Evia did manage to get her driving permit several months ago. The first time she relied on a “cheat sheet” one of her Russian friends gave her – and failed the test halfway through. We laughed about it and she took the process a lot more serious the next time. That said, in several months, she has logged perhaps a dozen hours behind the wheel. This is going to take some time… She did mention she hoped to practice in her Dads car when we go out to the Russian countryside.

Suppose that brings us to the next big event: We are going to spend 3 weeks back in Siberia soon. We will have a Russian wedding reception for her friends and family (something I’ve encouraged, something her female Russian friends view as a sign of my insanity), and have the baby Christened. We will fly into Moscow, swing by one of her friends that lives there, spend about 8 hours touring Moscow, and then hop on a 41 hour train ride to Omsk. I’ve never been on a cross country train – I’m looking forward to it. We will fly back to Moscow from Omsk when the vacation is over.

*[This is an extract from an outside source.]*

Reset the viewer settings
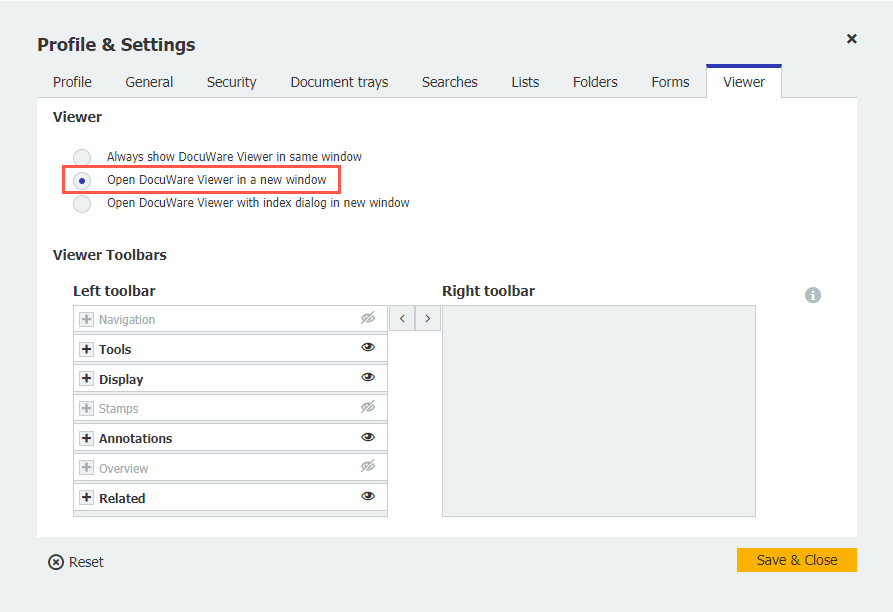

Evia and I have been spending weekends looking for a piece of ground in the local countryside we can build a dacha on. I’ve been toying with either building such a cottage, or building a nice small retirement house. For some reason, I’ve had a hard time getting her comfortable with the idea of “built once” vs. “build dacha” then “build retirement”. She finally found the root of the problem this weekend. As usual, it was cultural. Apparently in Russia, when possible, people build BIGGER retirement homes in the country than their primary homes. Family, and particularly grandchildren, we often come and spend the summer at their grandparents home. Here, of course, people often build SMALLER homes for retirement, acknowledging the kids are gone, and helping to reduce expenses for heating, cooling, taxes, etc. Fortunately, that makes this immediate decision easier – cottage it is!

Hmmm, think thats about it. Oh, one more thing: For a month or so we have been trying for child #2. Evia wanted to have the kids about 18 months apart and/or a March baby. This was strong enough that she didn’t care if she couldn’t drink at our upcoming reception – in fact she thought it would be nice to inform people then. Unfortunately, we did a “First Response” test this weekend and it was negative. She was a bit upset, but mostly because she has been taking the mini-pill since Gabby (Alexandra) was born and now it appears there was little reason. She hates taking pills… In any case, we bought a “3 pack” so will test again after we return. Maybe the train ride will be more successful than anticipated (nah, can’t really say that. She has made it clear that we will be quite busy on that train trip!).

— Dec 20, 2007 —

Evia is officially 9 weeks, 5 days pregnant as of today. Gender is yet unknown… at this point it has a head area, arm buds, a beating heart, and a yoke sak. Rather cool to be able to see all that at this point.